◆ **TASK INSTRUCTIONS**
Reproduce the entries below, swapping every "Click" for "Tap" and changing nothing else, and omit the pictures.

◆ **DATA RECORDS**

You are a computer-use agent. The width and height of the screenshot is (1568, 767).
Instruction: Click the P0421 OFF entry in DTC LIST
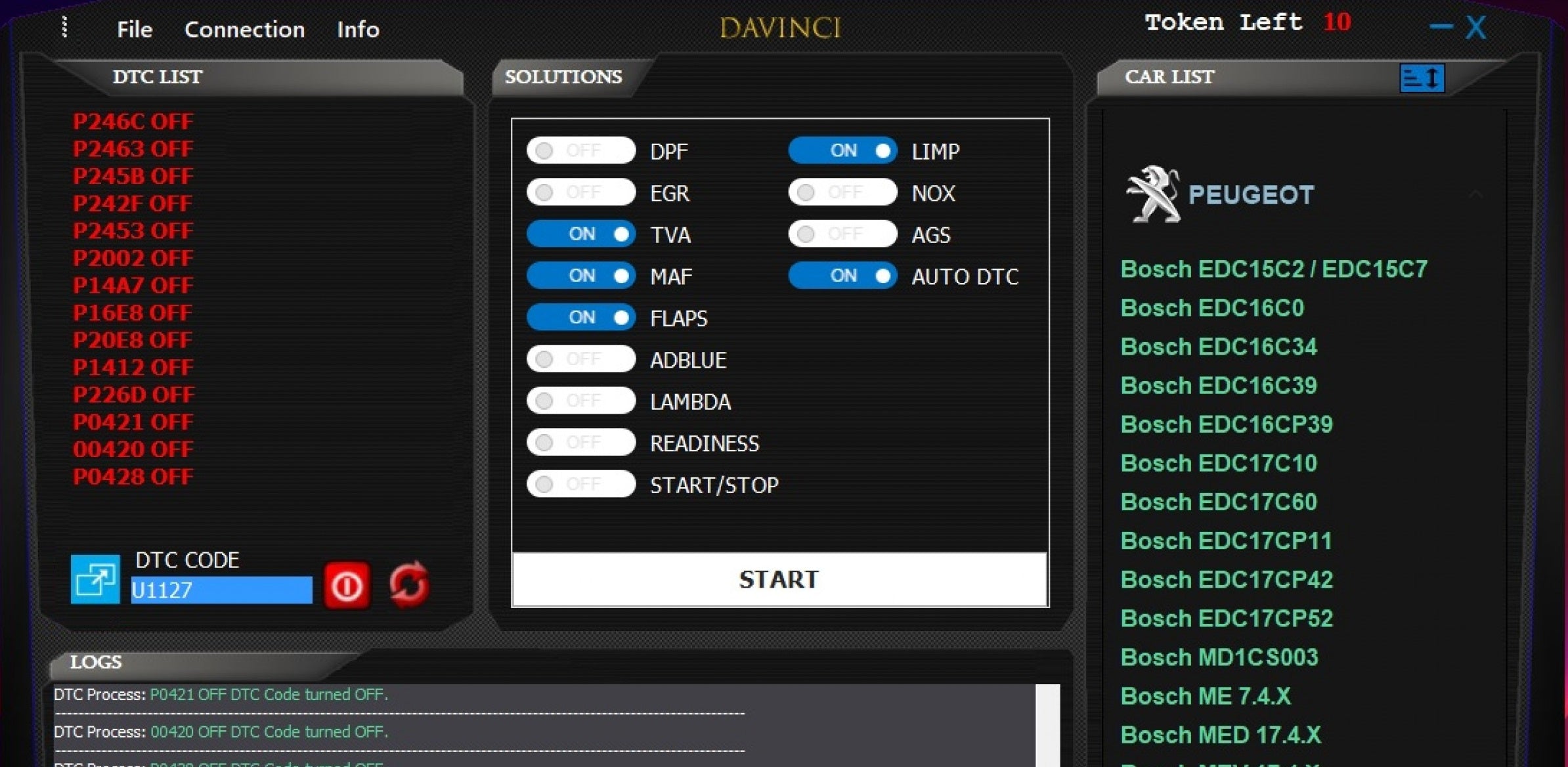(133, 422)
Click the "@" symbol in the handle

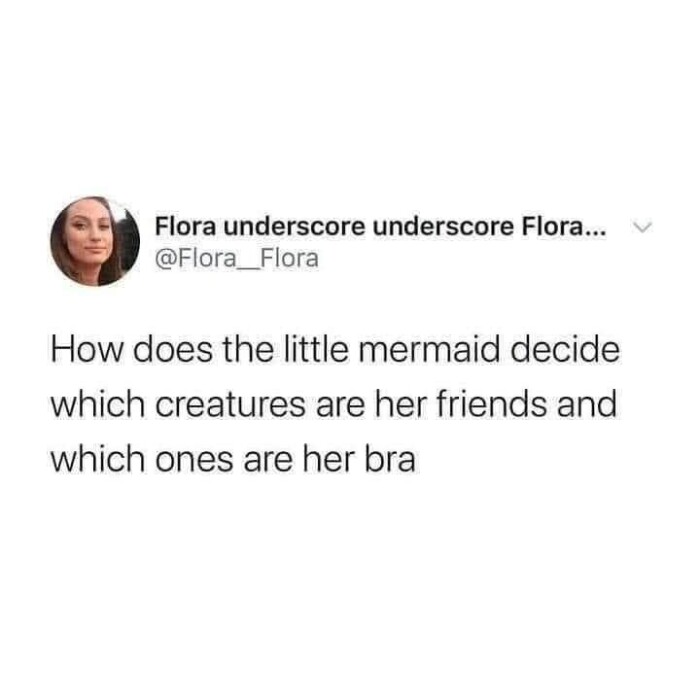166,259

◆ **FULL OUTPUT**
You are a computer-use agent. The width and height of the screenshot is (1568, 767).
Instruction: Tap the P0421 OFF entry in DTC LIST
(133, 422)
Tap the "@" symbol in the handle

166,259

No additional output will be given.